Click-target data
***

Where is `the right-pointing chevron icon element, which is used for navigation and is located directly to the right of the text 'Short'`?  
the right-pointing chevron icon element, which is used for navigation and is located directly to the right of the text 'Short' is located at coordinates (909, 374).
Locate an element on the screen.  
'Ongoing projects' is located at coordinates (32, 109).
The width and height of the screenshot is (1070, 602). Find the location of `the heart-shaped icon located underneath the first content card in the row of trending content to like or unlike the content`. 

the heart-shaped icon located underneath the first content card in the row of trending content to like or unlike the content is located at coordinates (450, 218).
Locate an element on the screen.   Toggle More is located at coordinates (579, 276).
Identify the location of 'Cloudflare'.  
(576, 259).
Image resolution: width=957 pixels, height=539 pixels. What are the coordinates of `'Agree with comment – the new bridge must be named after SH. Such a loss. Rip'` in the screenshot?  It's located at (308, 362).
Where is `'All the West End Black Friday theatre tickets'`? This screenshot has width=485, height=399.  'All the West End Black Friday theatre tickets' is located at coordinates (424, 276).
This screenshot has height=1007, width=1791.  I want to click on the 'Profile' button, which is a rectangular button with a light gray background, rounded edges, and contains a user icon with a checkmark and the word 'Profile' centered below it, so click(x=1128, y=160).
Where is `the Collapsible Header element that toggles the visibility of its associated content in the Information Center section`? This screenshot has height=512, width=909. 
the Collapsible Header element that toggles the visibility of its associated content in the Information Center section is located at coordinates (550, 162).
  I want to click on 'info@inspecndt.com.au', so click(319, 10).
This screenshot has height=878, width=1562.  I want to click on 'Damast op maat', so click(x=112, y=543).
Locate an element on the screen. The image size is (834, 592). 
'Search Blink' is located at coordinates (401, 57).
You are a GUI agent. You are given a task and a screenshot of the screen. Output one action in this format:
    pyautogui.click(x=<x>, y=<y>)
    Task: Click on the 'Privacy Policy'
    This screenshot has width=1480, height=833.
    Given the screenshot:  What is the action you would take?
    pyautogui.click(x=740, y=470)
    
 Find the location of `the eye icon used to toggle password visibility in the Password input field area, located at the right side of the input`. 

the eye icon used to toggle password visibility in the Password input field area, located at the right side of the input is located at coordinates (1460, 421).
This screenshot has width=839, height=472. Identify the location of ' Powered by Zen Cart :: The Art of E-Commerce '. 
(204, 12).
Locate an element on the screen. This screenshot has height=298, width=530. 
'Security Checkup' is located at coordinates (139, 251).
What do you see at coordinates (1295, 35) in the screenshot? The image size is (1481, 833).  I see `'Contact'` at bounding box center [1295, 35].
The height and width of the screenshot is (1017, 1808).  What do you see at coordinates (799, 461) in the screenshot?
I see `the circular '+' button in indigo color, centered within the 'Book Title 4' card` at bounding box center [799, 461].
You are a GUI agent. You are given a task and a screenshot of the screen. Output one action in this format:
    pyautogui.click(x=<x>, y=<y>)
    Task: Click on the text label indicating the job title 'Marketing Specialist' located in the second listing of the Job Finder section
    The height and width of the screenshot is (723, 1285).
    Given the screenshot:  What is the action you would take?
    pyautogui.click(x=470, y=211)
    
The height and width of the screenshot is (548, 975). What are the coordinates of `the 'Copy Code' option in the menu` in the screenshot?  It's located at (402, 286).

***

• [Direction] Format the stretch from the line containing "Locate an element on the screen. The" through the line containing "coordinates (401, 57)." as a two-column CSV with the columns input and answer, one row per item. Put each value in a single quoted field, with line breaks replaced by spaces.

• [Correct output]
input,answer
"Locate an element on the screen. The image size is (834, 592).","'Search Blink' is located at coordinates (401, 57)."